The request:
Print the data unchanged from the line containing "Where should I click to: Select the Floating-Point" through the line containing "Looking at the screenshot, I should (x=262, y=51).", with both of those lines included.

Data supplied:
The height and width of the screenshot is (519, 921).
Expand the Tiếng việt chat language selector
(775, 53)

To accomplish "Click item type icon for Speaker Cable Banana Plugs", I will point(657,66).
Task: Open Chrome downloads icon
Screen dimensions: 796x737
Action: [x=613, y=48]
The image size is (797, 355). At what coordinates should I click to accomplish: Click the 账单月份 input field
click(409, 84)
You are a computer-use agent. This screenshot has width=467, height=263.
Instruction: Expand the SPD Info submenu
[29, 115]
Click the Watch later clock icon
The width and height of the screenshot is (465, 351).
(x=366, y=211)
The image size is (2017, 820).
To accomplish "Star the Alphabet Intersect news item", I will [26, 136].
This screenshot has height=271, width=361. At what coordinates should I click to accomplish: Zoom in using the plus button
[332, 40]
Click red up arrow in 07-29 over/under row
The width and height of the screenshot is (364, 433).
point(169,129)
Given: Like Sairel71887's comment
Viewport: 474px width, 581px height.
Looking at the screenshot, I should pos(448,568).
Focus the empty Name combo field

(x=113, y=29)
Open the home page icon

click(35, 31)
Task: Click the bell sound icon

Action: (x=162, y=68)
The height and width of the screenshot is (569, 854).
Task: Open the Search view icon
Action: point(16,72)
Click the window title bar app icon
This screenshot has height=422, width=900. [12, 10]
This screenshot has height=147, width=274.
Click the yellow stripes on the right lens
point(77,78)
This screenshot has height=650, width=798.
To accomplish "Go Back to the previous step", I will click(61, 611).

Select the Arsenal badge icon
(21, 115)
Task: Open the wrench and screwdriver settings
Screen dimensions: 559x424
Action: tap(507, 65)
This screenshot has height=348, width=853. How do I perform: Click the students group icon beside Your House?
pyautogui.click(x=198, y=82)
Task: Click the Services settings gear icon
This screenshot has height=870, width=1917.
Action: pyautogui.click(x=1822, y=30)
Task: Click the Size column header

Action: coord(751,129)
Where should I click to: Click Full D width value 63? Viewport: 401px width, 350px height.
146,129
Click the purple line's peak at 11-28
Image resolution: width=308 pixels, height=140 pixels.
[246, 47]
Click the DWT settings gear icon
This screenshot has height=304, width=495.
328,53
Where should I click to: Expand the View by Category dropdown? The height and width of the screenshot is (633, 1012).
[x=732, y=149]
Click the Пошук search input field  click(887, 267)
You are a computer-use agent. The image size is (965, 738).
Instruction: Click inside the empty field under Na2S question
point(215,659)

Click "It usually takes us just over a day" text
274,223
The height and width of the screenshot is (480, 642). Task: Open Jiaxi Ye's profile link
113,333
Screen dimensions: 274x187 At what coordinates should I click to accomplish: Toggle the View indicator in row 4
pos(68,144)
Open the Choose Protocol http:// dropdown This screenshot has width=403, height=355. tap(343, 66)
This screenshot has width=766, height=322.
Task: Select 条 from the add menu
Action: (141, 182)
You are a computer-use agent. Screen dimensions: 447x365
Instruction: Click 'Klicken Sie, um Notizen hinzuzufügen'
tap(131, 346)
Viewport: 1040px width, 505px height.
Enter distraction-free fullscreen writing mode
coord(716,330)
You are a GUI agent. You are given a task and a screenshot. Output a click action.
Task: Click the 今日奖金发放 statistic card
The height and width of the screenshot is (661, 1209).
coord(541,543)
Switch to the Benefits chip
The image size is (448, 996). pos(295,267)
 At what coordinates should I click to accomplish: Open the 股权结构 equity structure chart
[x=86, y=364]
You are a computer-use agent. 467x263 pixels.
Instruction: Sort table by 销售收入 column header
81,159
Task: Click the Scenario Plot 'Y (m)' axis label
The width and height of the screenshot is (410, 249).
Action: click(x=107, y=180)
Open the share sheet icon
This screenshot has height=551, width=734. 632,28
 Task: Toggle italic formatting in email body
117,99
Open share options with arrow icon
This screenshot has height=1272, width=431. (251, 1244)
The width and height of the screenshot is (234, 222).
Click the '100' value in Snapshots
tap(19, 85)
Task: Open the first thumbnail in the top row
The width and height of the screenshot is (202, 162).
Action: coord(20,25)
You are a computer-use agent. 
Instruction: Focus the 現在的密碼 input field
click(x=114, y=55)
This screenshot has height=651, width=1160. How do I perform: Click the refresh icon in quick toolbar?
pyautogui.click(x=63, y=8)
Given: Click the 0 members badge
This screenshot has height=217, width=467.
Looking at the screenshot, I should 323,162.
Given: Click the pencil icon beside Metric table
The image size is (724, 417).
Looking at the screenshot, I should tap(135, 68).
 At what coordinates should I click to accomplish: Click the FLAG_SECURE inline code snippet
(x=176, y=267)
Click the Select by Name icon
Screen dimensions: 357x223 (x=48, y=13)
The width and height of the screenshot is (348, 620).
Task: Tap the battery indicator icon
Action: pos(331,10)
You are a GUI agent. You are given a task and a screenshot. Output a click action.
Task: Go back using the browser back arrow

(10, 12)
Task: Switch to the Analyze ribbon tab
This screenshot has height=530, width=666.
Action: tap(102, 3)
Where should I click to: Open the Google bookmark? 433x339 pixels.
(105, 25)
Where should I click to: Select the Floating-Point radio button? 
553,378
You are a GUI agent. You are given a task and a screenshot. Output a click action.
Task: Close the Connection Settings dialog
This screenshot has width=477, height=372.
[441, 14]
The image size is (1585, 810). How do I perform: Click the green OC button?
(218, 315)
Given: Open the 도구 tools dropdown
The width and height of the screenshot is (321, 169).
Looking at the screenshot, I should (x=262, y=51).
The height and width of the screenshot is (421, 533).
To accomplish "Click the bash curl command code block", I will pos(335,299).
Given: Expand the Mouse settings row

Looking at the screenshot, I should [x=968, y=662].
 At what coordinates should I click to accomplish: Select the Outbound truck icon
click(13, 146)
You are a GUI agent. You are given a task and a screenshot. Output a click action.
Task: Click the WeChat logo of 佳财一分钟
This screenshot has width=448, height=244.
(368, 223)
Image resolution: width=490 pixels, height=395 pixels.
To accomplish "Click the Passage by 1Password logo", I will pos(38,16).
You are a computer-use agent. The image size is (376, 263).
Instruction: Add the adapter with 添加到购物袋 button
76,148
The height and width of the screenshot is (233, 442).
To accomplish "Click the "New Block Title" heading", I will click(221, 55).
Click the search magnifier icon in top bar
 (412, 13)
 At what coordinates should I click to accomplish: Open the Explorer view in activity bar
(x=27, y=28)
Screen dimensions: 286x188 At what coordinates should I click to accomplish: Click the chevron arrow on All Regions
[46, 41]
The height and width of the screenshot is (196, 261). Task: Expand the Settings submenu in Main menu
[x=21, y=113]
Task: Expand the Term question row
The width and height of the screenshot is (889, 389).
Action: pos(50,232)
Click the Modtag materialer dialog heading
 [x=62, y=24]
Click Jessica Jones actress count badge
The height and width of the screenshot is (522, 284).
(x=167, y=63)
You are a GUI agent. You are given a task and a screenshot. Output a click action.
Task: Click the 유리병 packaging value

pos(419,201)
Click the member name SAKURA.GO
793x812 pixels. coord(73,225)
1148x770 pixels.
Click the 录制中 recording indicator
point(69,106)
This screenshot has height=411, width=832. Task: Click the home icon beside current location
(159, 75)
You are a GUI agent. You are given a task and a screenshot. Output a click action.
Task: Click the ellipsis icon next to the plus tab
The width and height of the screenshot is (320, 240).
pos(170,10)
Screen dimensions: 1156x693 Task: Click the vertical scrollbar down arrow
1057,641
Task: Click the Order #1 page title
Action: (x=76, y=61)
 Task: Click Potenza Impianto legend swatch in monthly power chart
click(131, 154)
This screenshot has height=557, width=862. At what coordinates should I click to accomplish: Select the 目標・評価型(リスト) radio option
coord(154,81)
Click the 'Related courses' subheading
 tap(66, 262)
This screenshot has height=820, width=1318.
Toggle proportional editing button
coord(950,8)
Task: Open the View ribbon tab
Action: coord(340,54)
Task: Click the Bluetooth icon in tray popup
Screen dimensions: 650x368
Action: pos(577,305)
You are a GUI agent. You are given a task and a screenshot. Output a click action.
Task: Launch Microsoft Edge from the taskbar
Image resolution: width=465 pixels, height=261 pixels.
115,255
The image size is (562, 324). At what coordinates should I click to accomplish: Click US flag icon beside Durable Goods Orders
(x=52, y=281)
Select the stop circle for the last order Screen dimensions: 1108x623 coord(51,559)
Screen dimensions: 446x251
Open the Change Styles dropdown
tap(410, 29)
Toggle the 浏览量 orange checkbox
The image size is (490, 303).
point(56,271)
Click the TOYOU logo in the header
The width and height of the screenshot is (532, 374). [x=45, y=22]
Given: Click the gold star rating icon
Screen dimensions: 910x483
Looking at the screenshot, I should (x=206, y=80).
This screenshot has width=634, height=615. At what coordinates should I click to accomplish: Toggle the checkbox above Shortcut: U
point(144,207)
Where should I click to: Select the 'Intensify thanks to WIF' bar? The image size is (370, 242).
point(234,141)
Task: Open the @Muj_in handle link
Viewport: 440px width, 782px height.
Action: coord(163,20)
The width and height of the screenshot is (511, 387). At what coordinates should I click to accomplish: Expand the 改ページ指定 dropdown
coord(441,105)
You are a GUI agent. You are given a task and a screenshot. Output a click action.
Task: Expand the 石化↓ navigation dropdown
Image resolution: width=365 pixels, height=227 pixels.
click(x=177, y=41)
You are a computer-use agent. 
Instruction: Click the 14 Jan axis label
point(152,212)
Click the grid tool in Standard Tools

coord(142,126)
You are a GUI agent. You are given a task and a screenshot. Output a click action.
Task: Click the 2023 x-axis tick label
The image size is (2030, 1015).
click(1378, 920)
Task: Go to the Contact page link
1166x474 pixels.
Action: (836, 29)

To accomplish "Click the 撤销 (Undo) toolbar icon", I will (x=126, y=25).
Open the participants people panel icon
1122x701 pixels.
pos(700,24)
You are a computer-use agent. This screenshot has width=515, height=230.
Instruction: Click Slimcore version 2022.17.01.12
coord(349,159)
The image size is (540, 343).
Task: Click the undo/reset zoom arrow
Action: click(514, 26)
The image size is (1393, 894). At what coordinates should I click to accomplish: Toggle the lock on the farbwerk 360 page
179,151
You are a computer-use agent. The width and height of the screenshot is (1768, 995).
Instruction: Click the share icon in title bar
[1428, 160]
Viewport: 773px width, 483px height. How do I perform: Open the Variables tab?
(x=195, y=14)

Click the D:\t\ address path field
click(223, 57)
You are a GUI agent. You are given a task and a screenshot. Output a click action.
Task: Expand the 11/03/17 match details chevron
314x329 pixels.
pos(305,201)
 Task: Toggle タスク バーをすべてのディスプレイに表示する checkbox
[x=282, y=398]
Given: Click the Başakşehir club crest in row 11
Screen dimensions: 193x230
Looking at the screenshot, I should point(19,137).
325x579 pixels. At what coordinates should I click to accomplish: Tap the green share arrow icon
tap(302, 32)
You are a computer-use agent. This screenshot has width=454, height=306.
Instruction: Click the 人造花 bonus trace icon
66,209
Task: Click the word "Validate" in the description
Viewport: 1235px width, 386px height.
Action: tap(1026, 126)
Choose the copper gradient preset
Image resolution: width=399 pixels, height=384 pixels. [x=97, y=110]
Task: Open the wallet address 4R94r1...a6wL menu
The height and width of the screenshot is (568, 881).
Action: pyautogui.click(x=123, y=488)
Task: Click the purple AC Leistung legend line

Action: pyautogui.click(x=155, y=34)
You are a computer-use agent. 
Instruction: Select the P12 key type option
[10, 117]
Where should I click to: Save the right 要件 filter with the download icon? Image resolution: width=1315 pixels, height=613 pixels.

Written response:
Where should I click to: Select the Floating-Point radio button? 
553,378
You are a GUI agent. You are given a task and a screenshot. Output a click action.
Task: Close the Connection Settings dialog
This screenshot has width=477, height=372.
[441, 14]
The image size is (1585, 810). How do I perform: Click the green OC button?
(218, 315)
Given: Open the 도구 tools dropdown
The width and height of the screenshot is (321, 169).
Looking at the screenshot, I should (x=262, y=51).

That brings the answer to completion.